Abra was saying, “You could call Bradley Trevor's parents, couldn't you? Or the sheriff's office in Canton County? They wouldn't believe me, but they'd believe a grown-up.”

“I suppose I could.” But of course a man who knew where the body was buried would automatically go to the head of the suspect list, so if he did it, he would have to be very, very careful about the
way
he did it.

Abra, the trouble you're getting me into
.

“Sorry,” she whispered.

He put his hand over hers and gave it a gentle squeeze. “Don't be. That's one
you
weren't supposed to hear.”

She straightened. “Oh God, here comes Yvonne Stroud. She's in my class.”

Dan pulled his hand back in a hurry. He saw a plump, brown-haired girl about Abra's age coming up the sidewalk. She was wearing a backpack and carrying a looseleaf notebook curled against her chest.

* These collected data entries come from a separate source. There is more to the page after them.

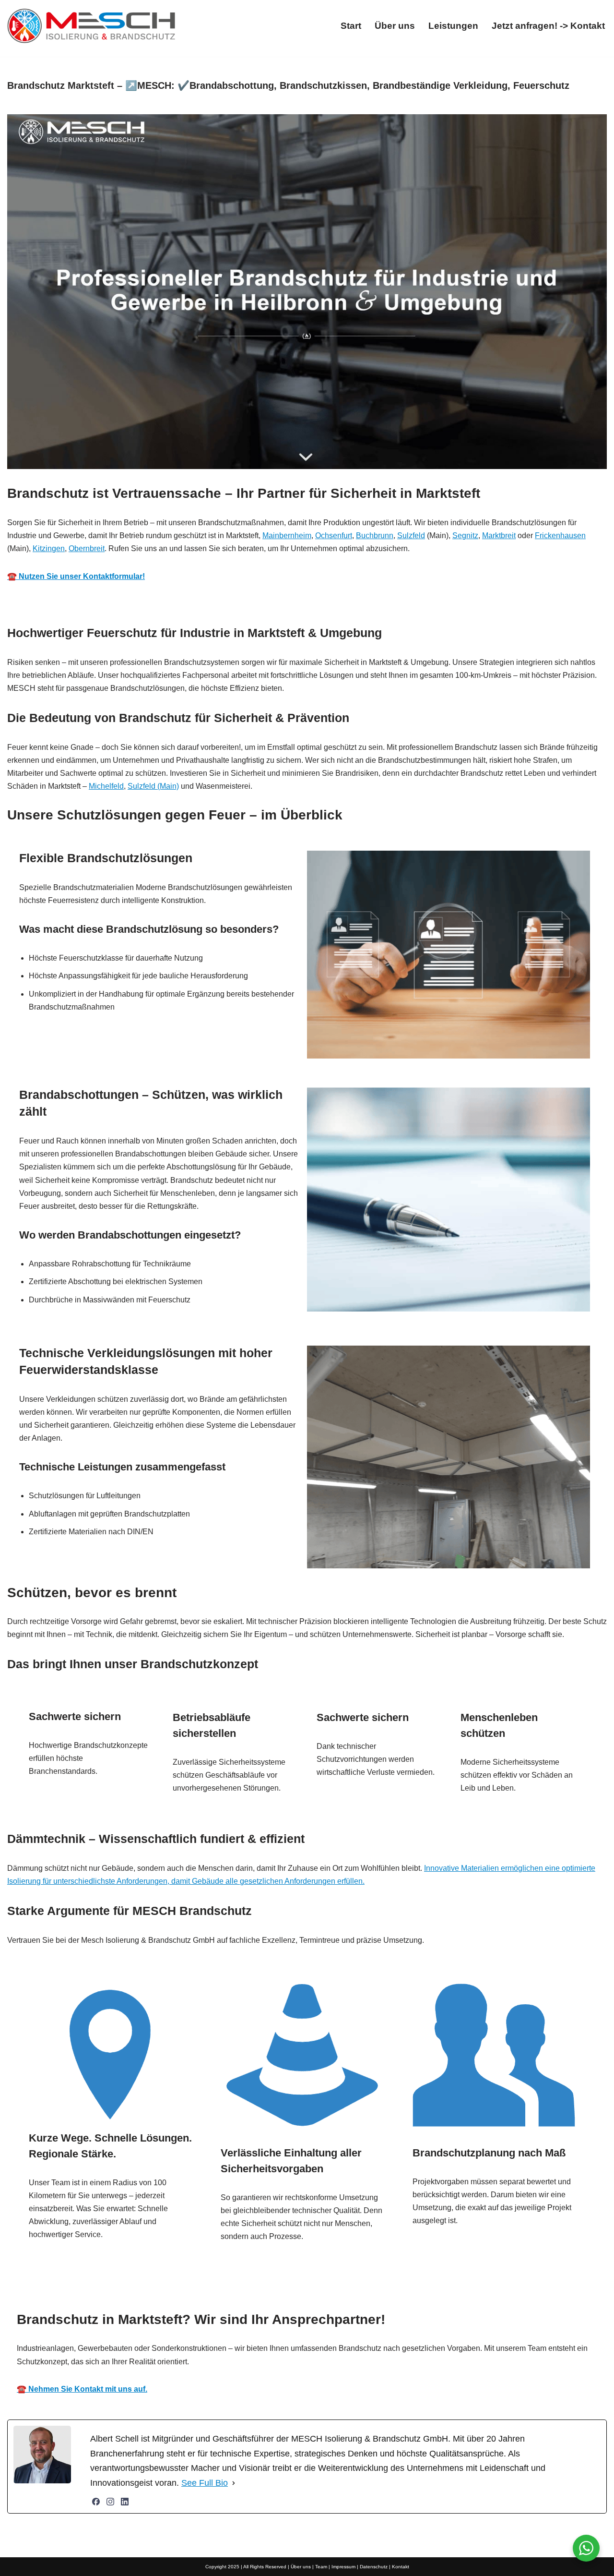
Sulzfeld (411, 535)
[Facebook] (96, 2501)
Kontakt (400, 2566)
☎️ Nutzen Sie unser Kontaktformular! (76, 576)
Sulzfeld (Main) (153, 786)
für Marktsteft (402, 2291)
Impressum (343, 2566)
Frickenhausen (560, 535)
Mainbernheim (286, 535)
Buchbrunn (374, 535)
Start (351, 26)
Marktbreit (499, 535)
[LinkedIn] (124, 2501)
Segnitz (465, 535)
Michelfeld (106, 786)
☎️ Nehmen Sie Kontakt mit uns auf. (82, 2389)
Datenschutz (374, 2566)
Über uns (395, 26)
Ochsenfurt (333, 535)
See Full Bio (204, 2483)
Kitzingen (49, 548)
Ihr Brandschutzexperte (297, 2291)
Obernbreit (87, 548)
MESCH (202, 2291)
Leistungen (453, 26)
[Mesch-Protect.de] (91, 26)
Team (321, 2566)
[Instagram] (110, 2501)
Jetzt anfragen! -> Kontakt (548, 26)
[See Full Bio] (233, 2483)
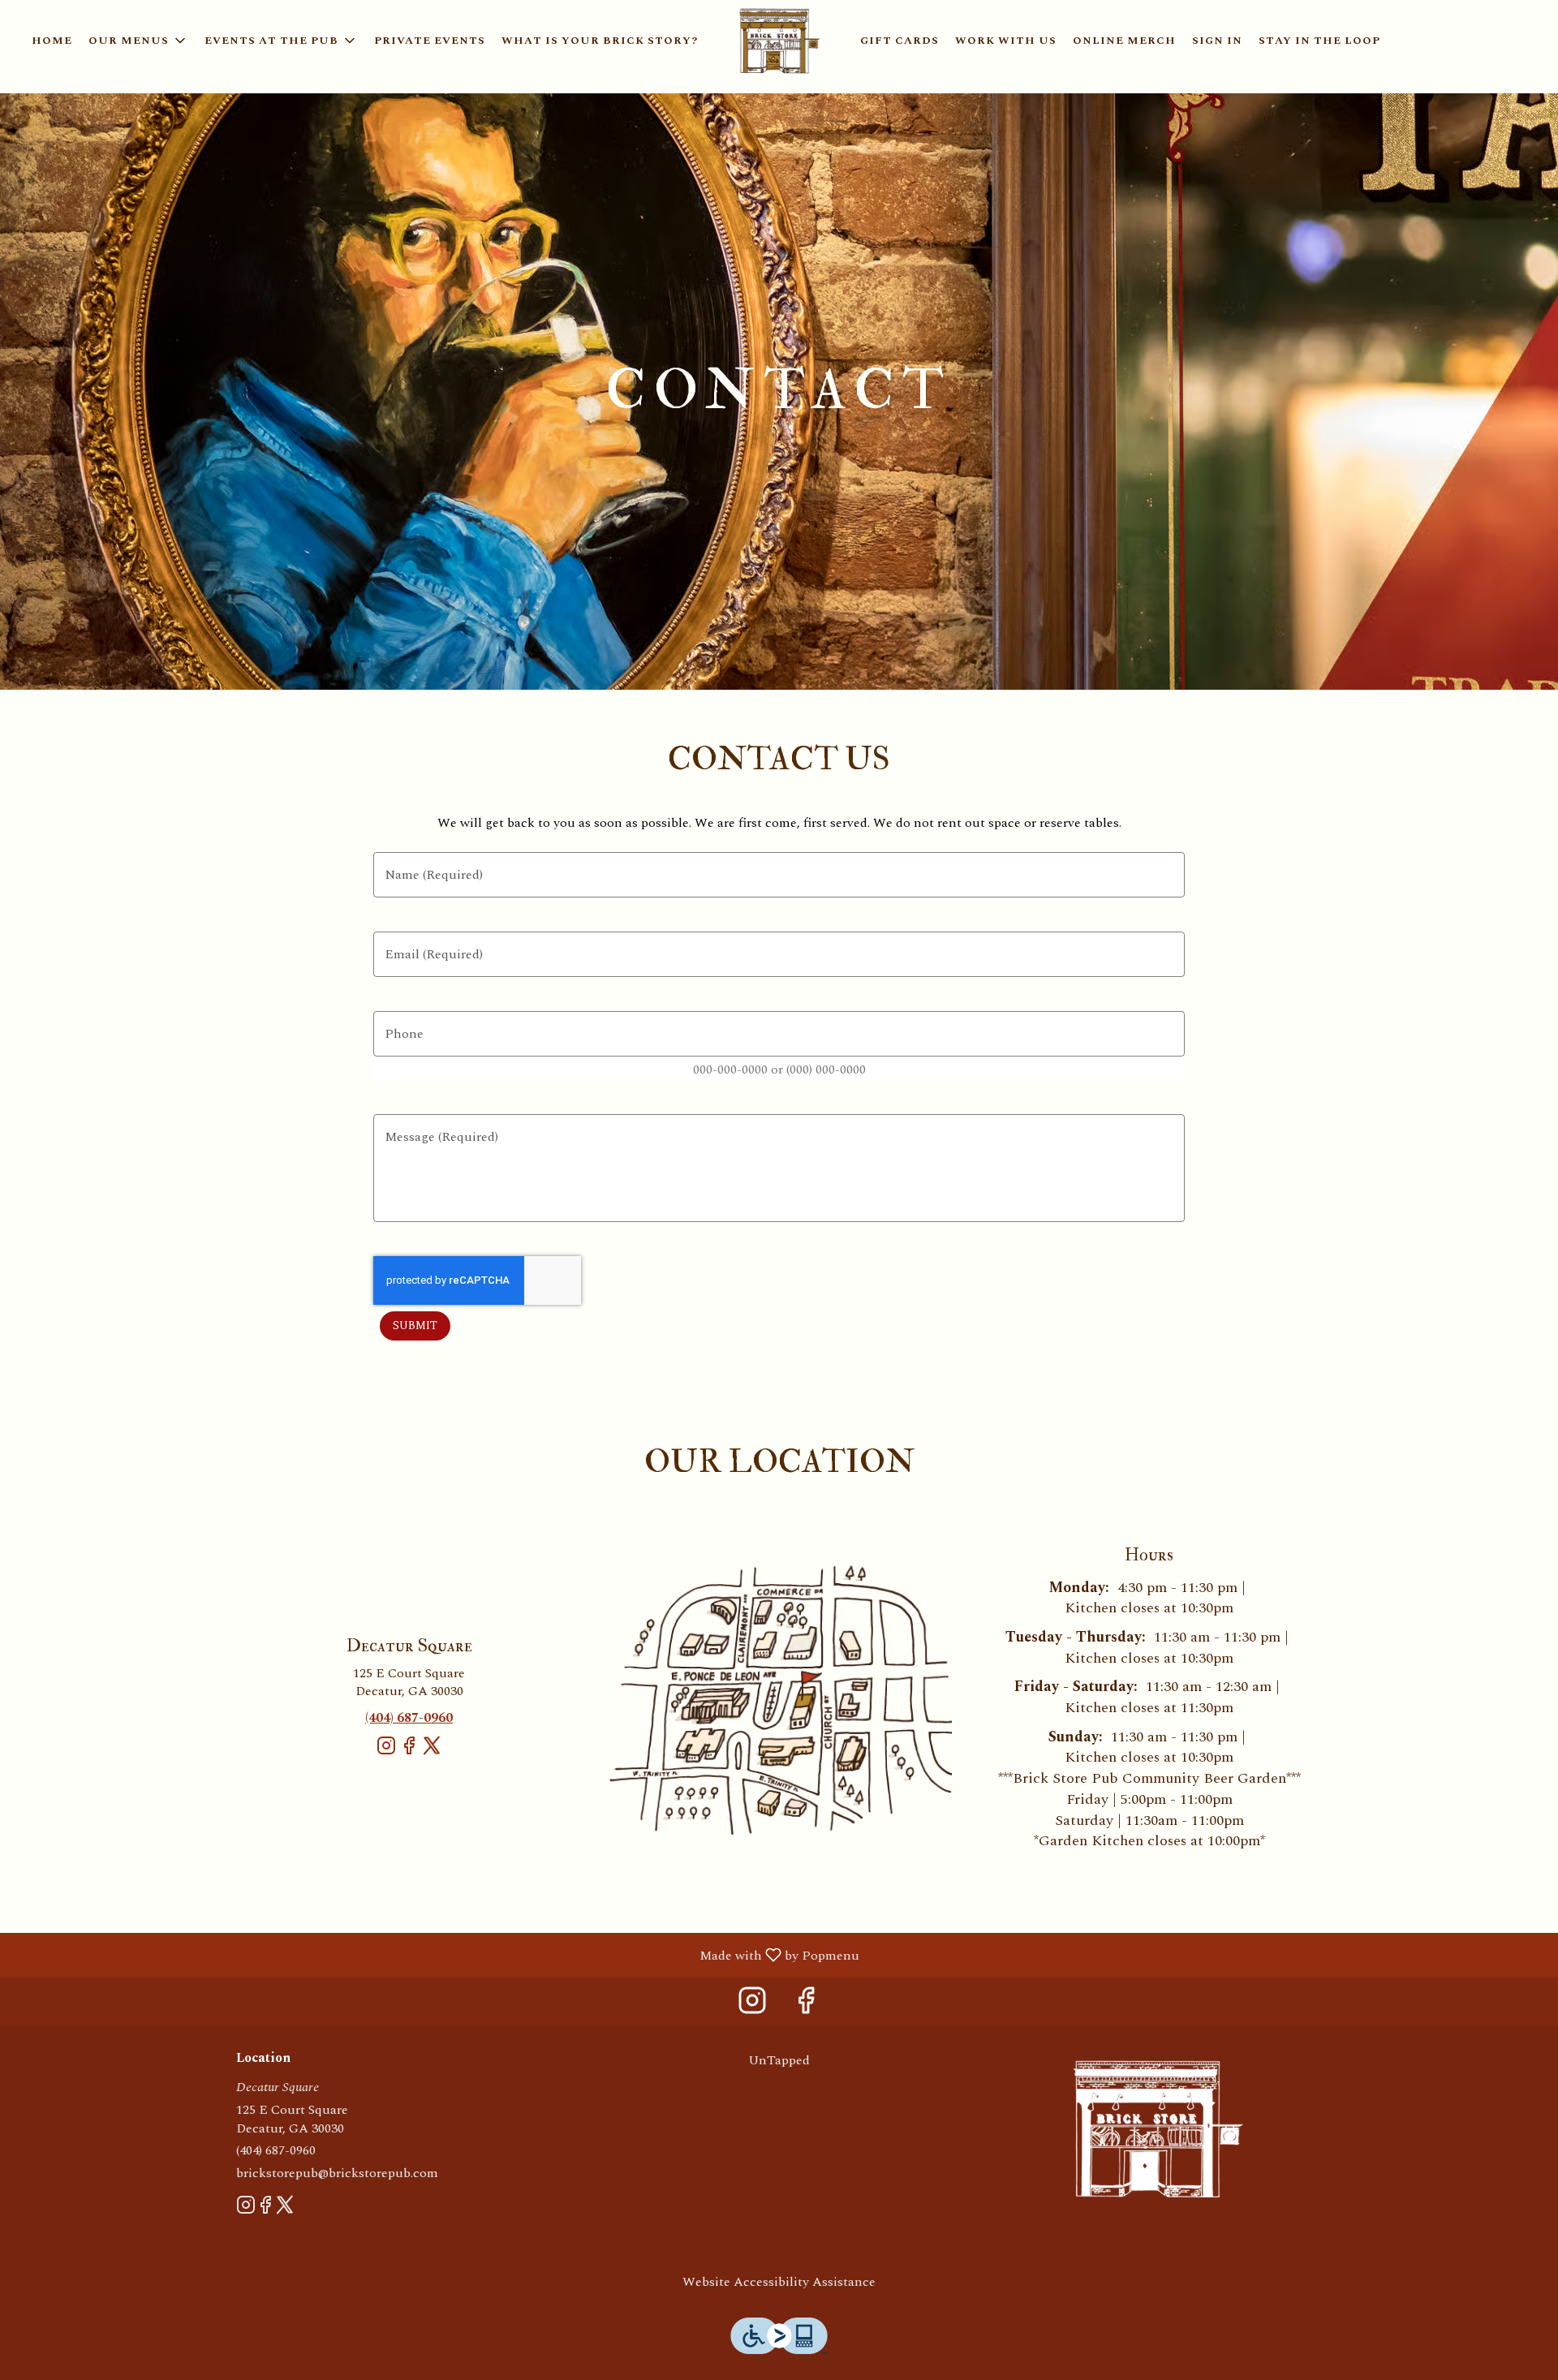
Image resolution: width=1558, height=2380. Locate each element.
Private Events (429, 40)
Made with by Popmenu (435, 1954)
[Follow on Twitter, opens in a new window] (431, 1752)
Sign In (1217, 40)
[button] (138, 40)
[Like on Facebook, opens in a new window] (409, 1752)
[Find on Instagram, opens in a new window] (386, 1752)
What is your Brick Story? (599, 40)
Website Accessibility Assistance (779, 2282)
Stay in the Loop (1319, 40)
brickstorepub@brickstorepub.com (337, 2173)
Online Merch (1124, 40)
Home (52, 40)
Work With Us (1006, 40)
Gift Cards (899, 40)
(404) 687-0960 (276, 2150)
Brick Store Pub (1157, 2128)
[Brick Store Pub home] (779, 40)
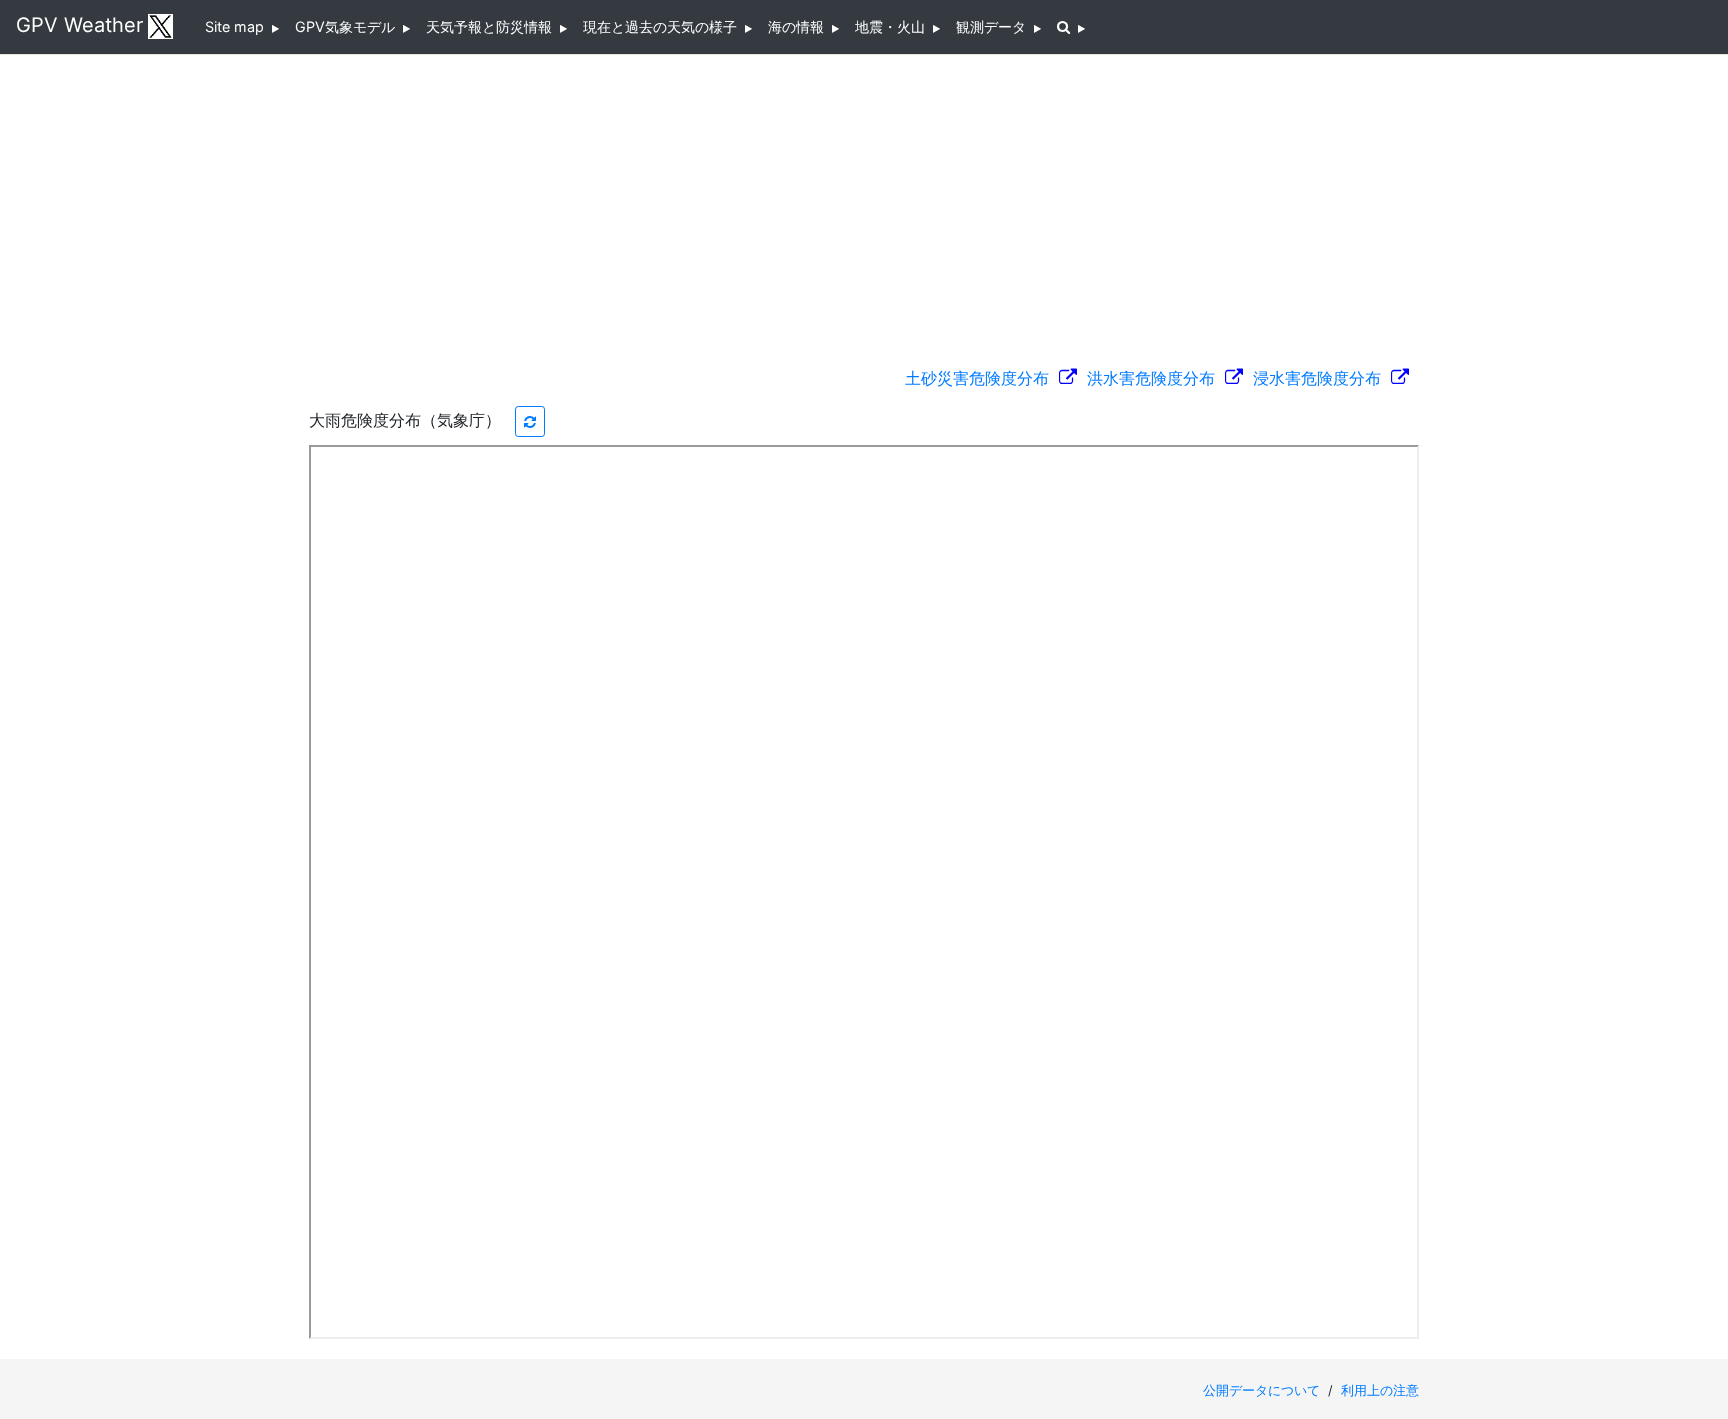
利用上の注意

Her eyes were bright and inquisitive.

“She'll want to know everything about you,” Abra said. “I mean
everything
. And she
talks
.”

Uh-oh.

Dan looked at the oncoming girl.

(
we're not interesting
)

“Help me, Abra,” he said, and felt her join in. Once they were together, the thought instantly gained depth and strength.

(
WE'RE NOT A BIT INTERESTING
)

“That's good,” Abra said. “A little more. Do it with me. Like singing.”

(
YOU HARDLY SEE US WE'RE NOT INTERESTING AND BESIDES YOU HAVE BETTER THINGS TO DO
)

Yvonne Stroud hurried along the walk, flipping one hand to Abra in a vague hello gesture but not slowing down. She ran up the library steps and disappeared inside.

“I'll be a monkey's uncle,” Dan said.

She looked at him seriously. “According to Abra's theory of relativity, you really could be. Very similar—” She sent a picture of pants flapping on a clothesline.